The larger employment context provides perspective. Census figures show that India has 25 million people in each age cohort at the start of working age (16 – 65 years). This compares with about 13 million who entered the working age annually, half a century ago—people who would be moving out of the working age group now, if they have not died or otherwise exited in the interim. This gives an annual increase in the working-age population between then and now of (25 – 13 =) 12 million—the figure usually quoted as representing the employment challenge.

But all those who enter working age do not offer themselves for work. Some become home-makers, or go for higher studies; indeed, the last 15 years have seen a sharp increase in enrolment for post-school education. As a consequence, India’s employment ratio (those working, as a share of the working-age population) has fallen to 52 per cent.
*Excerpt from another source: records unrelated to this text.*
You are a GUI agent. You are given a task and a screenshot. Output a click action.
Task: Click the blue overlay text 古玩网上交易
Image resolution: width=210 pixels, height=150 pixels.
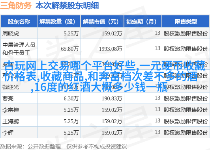pos(37,66)
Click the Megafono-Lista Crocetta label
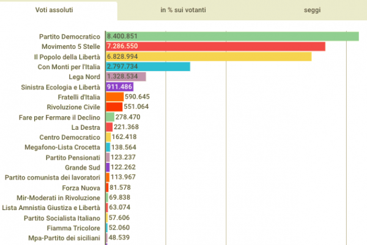The width and height of the screenshot is (367, 245). pos(64,147)

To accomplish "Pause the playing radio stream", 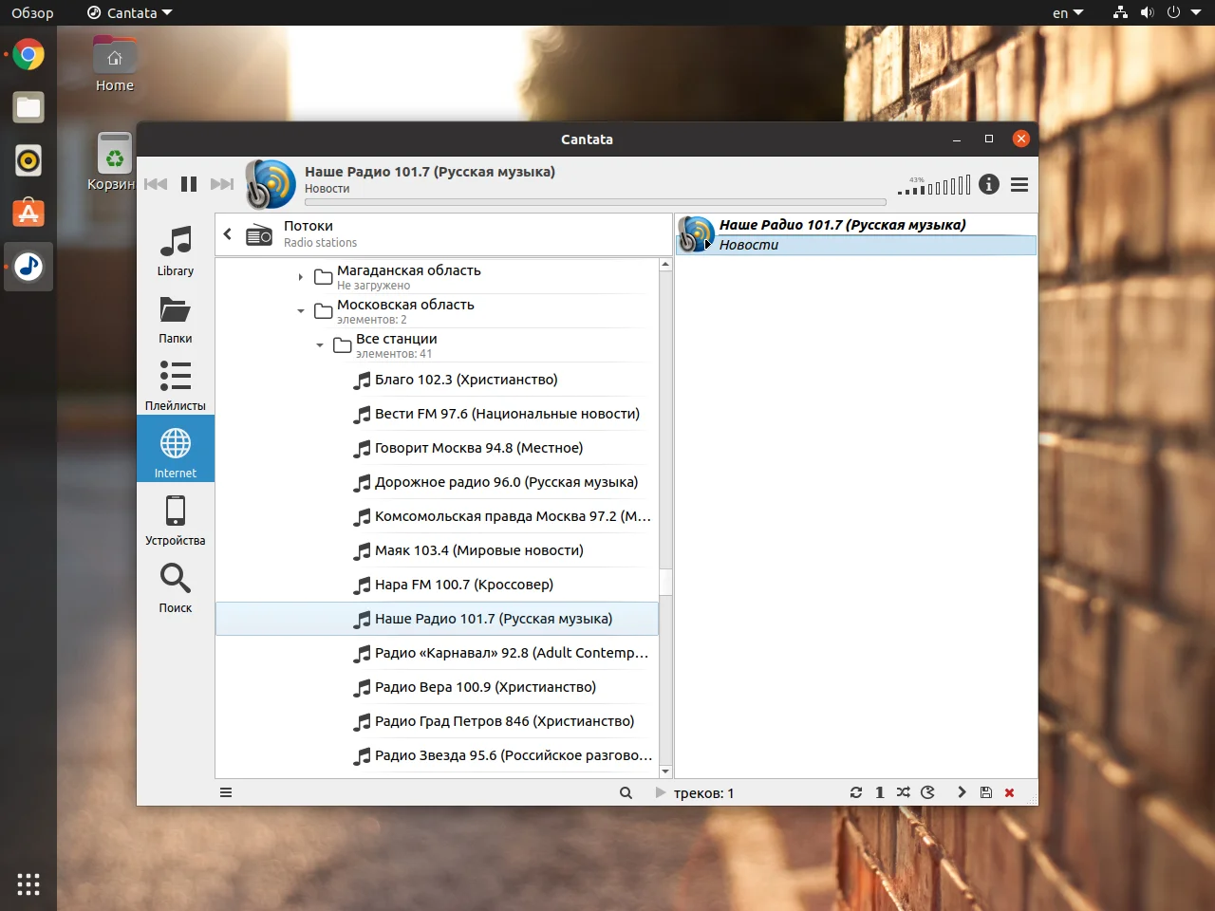I will coord(189,184).
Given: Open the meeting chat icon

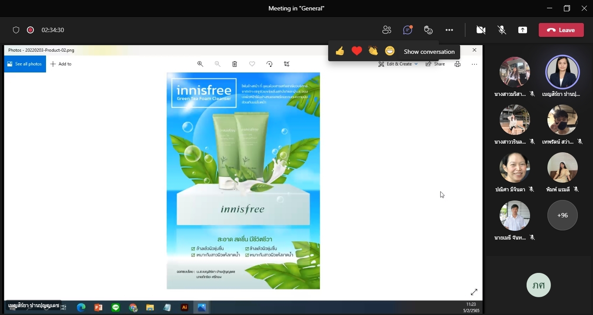Looking at the screenshot, I should 407,30.
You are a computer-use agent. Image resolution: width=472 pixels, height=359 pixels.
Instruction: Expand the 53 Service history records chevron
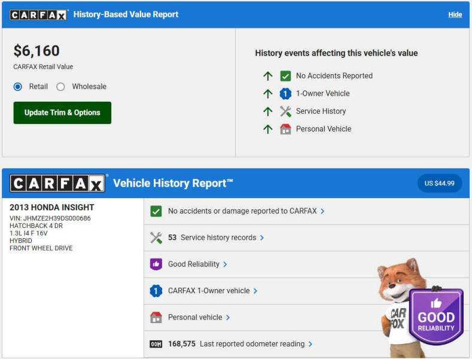[262, 238]
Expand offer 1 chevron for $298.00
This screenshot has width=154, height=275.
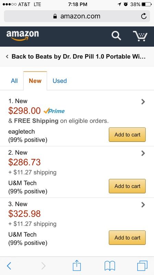click(143, 102)
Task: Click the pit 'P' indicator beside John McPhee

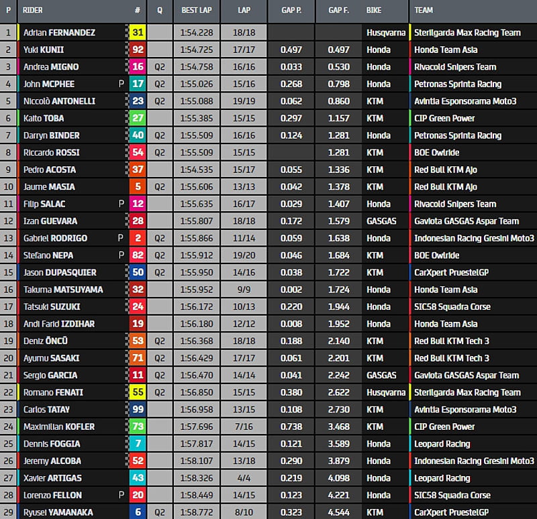Action: [121, 84]
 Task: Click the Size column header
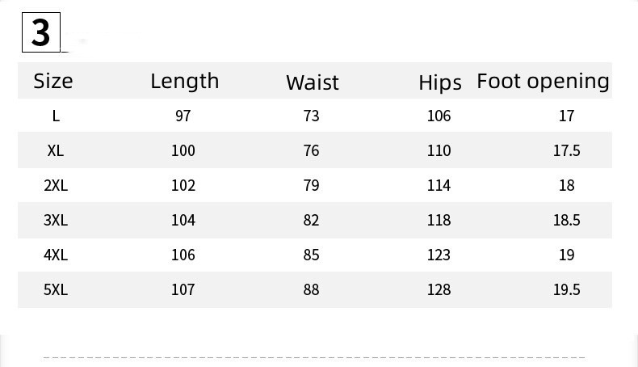coord(53,81)
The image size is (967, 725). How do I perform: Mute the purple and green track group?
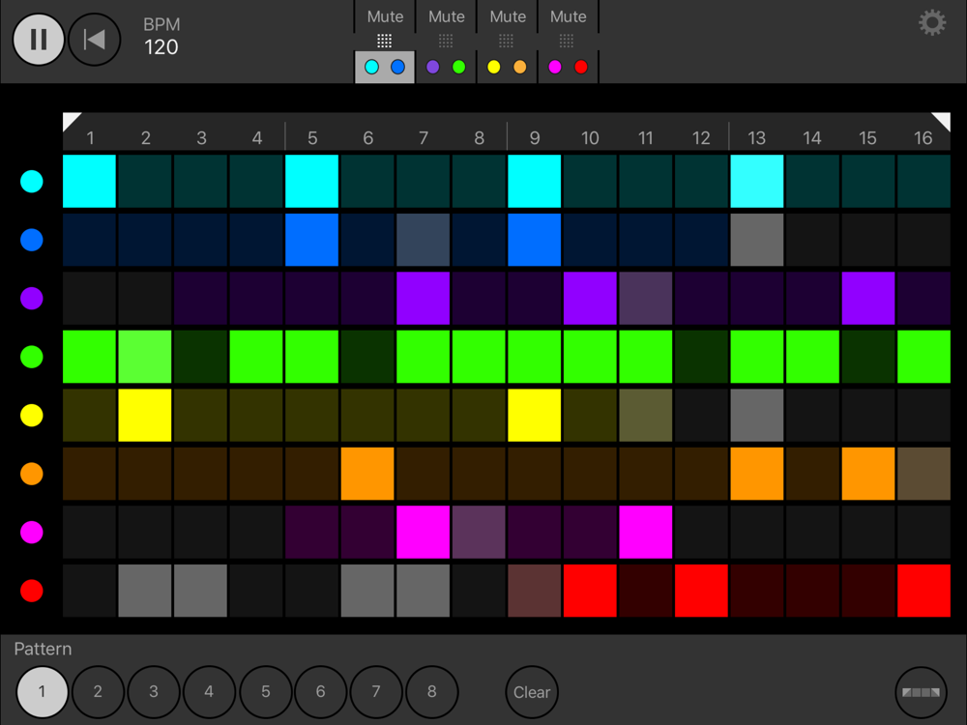[x=446, y=16]
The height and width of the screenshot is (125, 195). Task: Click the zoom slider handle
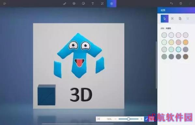(x=129, y=119)

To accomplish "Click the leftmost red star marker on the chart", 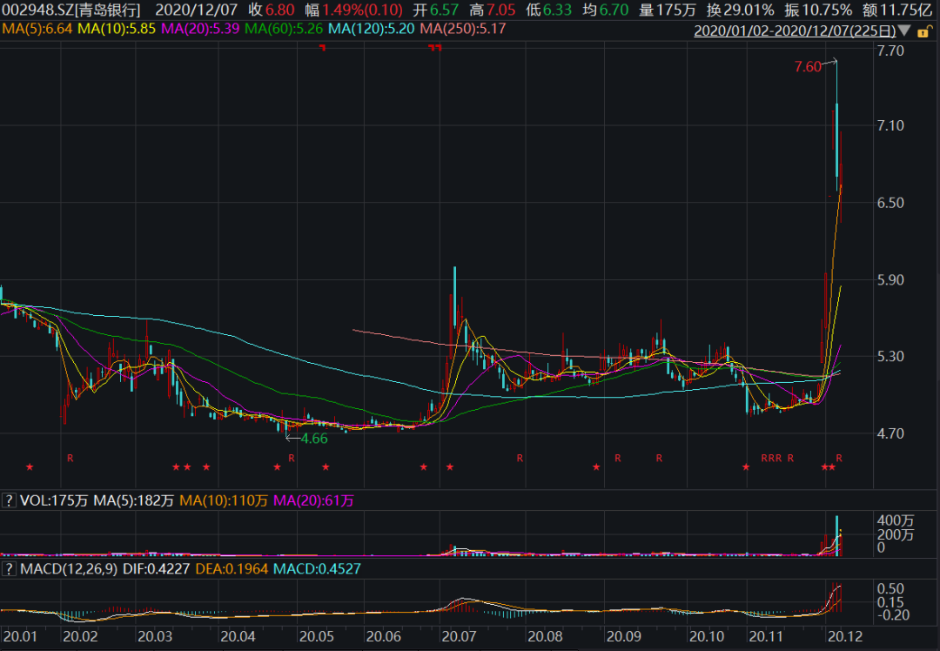I will [x=29, y=467].
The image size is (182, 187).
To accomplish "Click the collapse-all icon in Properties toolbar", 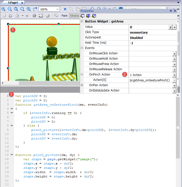I will coord(94,16).
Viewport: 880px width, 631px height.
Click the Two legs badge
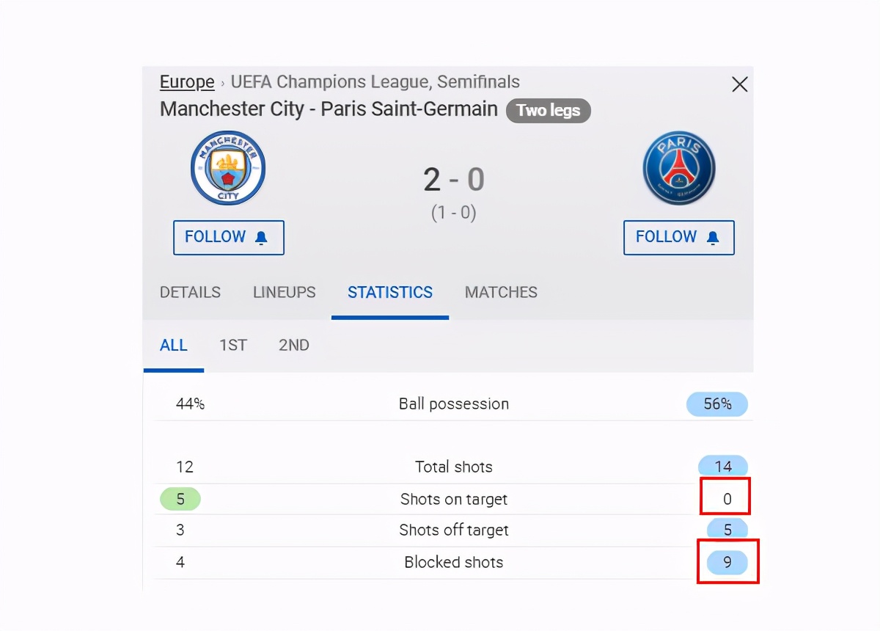(x=548, y=111)
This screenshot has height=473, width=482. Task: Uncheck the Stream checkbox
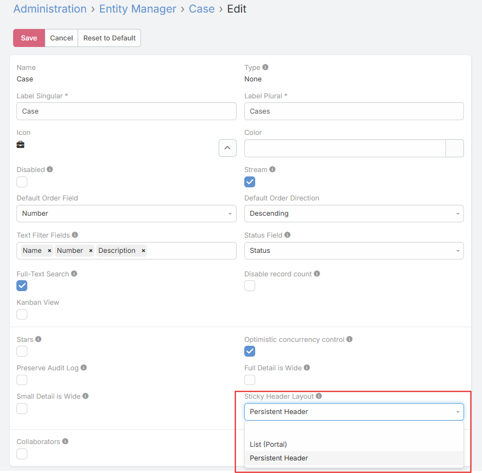coord(250,182)
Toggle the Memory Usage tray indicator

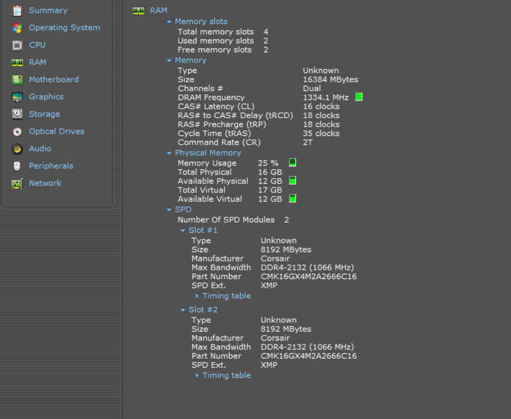[293, 163]
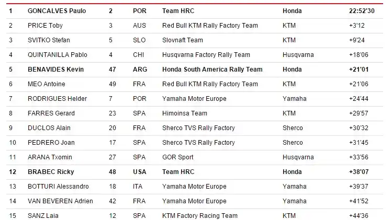Image resolution: width=392 pixels, height=220 pixels.
Task: Open BOTTURI Alessandro rider entry
Action: pos(58,186)
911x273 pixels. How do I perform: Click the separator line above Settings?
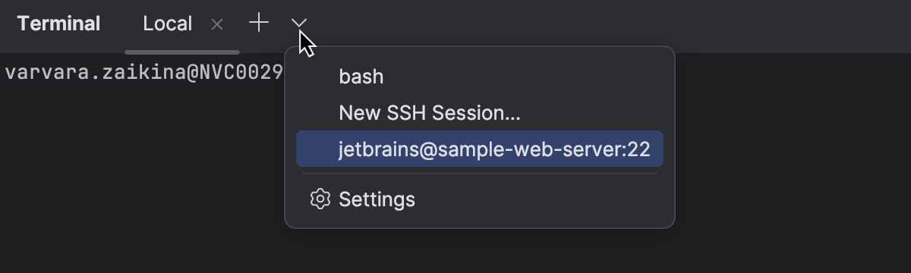pos(480,174)
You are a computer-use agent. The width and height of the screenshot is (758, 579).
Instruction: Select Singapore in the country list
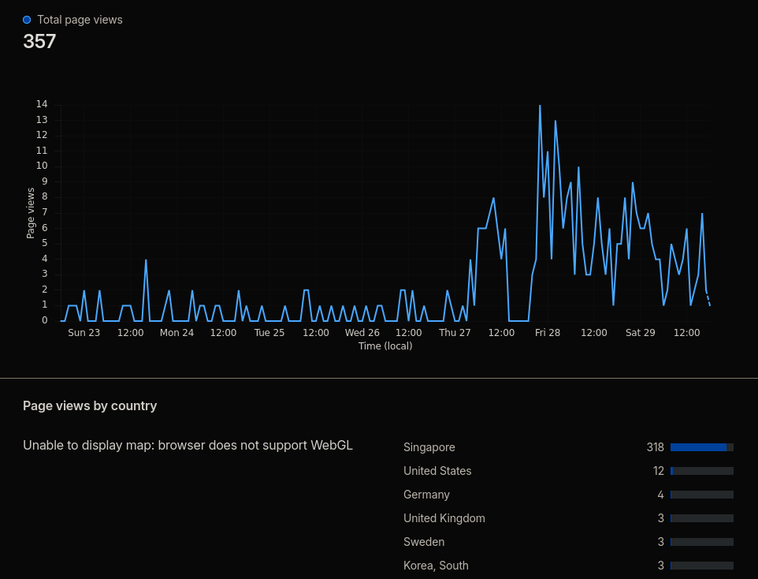(429, 447)
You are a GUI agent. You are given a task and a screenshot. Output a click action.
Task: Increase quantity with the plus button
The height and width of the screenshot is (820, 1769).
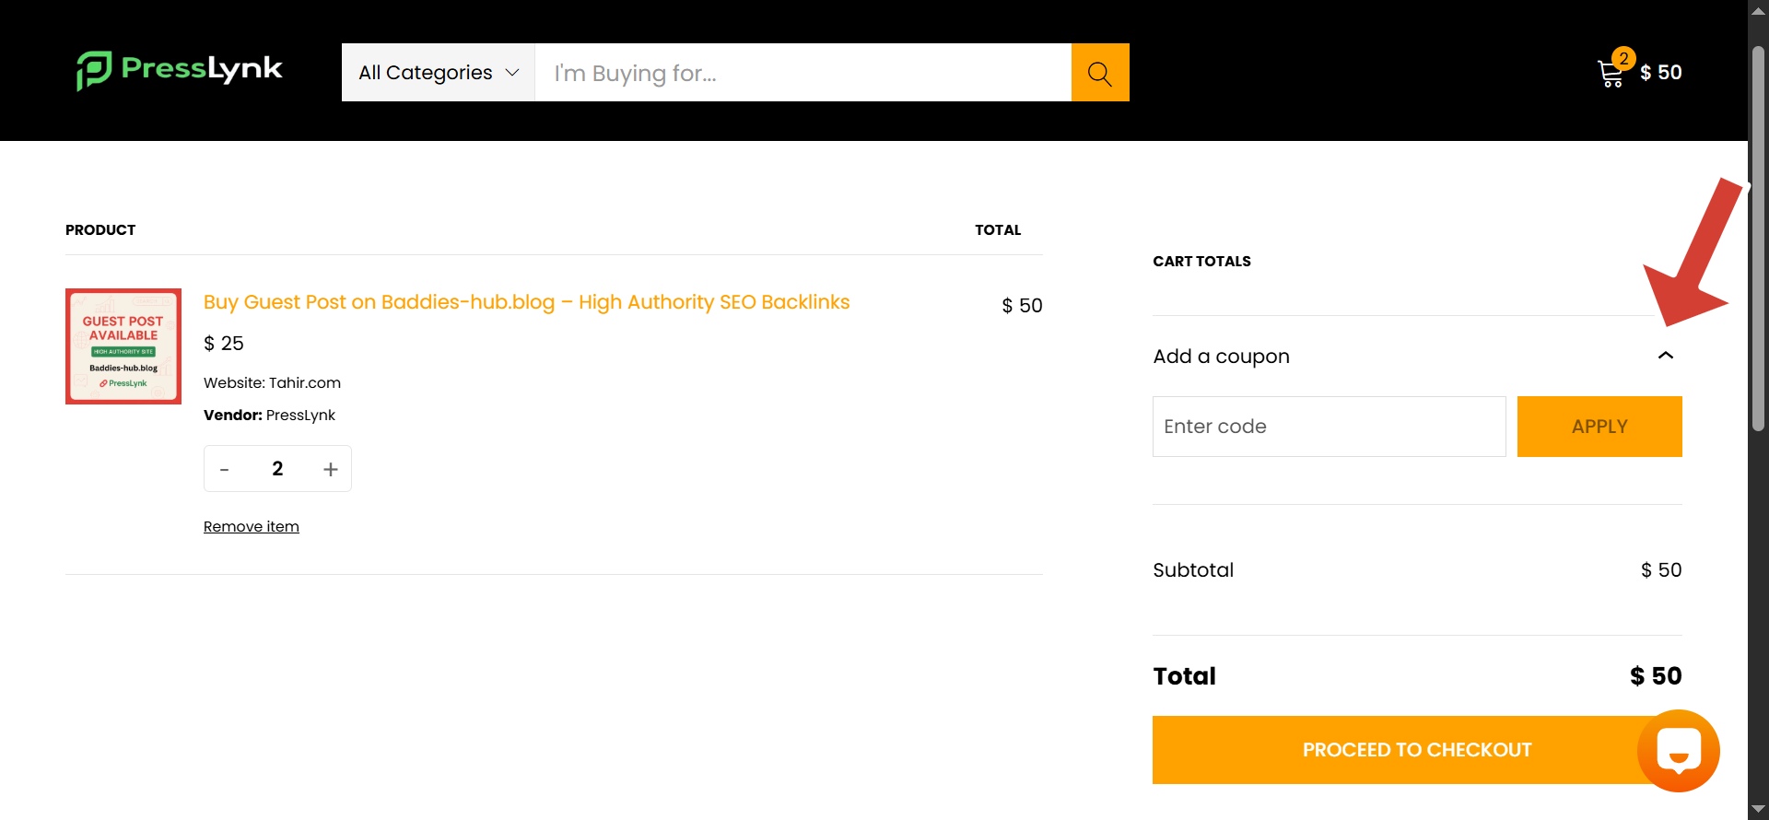pos(331,469)
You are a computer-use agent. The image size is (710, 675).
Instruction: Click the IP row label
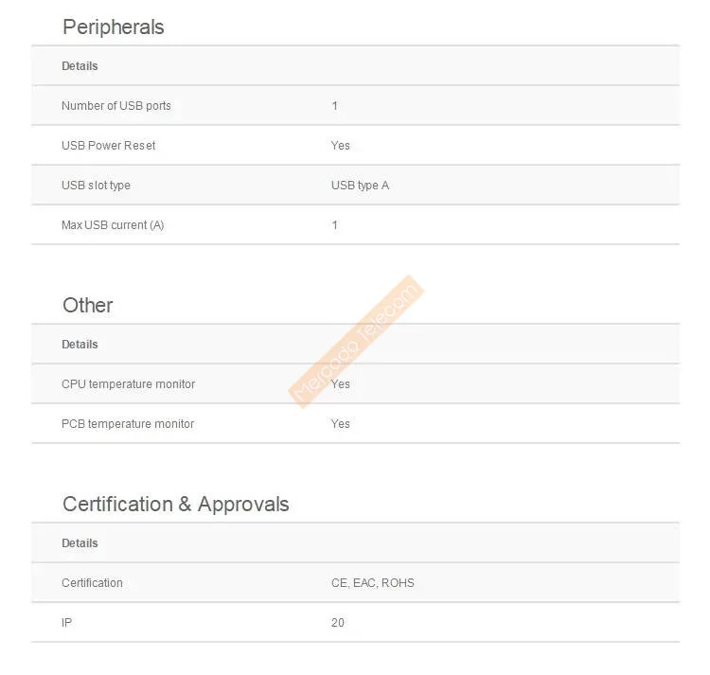click(x=66, y=623)
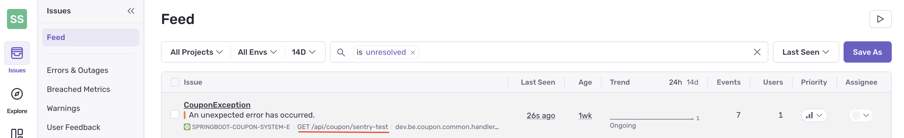904x138 pixels.
Task: Clear the entire search query
Action: click(757, 52)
Fifty-two per cent of 12 million is 6.24 million—which, broadly speaking, can be said to be the number of additional jobs needed every year to take care of the expanding workforce.

If fresh EPFO enrolment of those under 25, at an annual rate of four million, is said to be new hiring, netted out for those retiring, it would mean that companies registered with EPFO are generating nearly two-thirds of the 6.24 million new jobs required in a year—though EPFO’s share of total employment is just 12.5 per cent (60 million out of 480 million). Even those who argue that the job market is getting rapidly “formalised” would baulk at this conclusion. Among other things, greater formalisation should mean a reduction in informal employment.

The key issue is how much the EPFO enrolment numbers translate into new jobs in the economy—as different from formalisation and other trends. Proper mining of the data should provide an answer. The subsidiary issue is that the last 18 months have been an unusual period for the economy, and also for EPFO which had a special enrolment drive last year. So the data of the last six months may not be representative, and firm conclusions should wait on the numbers for some more months.

Going a step further, the EPFO data must be subjected to a reality test, because other data sets have been saying quite different things. If the numbers are for real, they will survive the test. For that very reason, it is important to not stop generating survey-based employment data, as the government proposes, lest it be implied that all survey-based data (and not just with regard to employment) are now suspect. The task is to get to the reality on employment, not score propaganda points.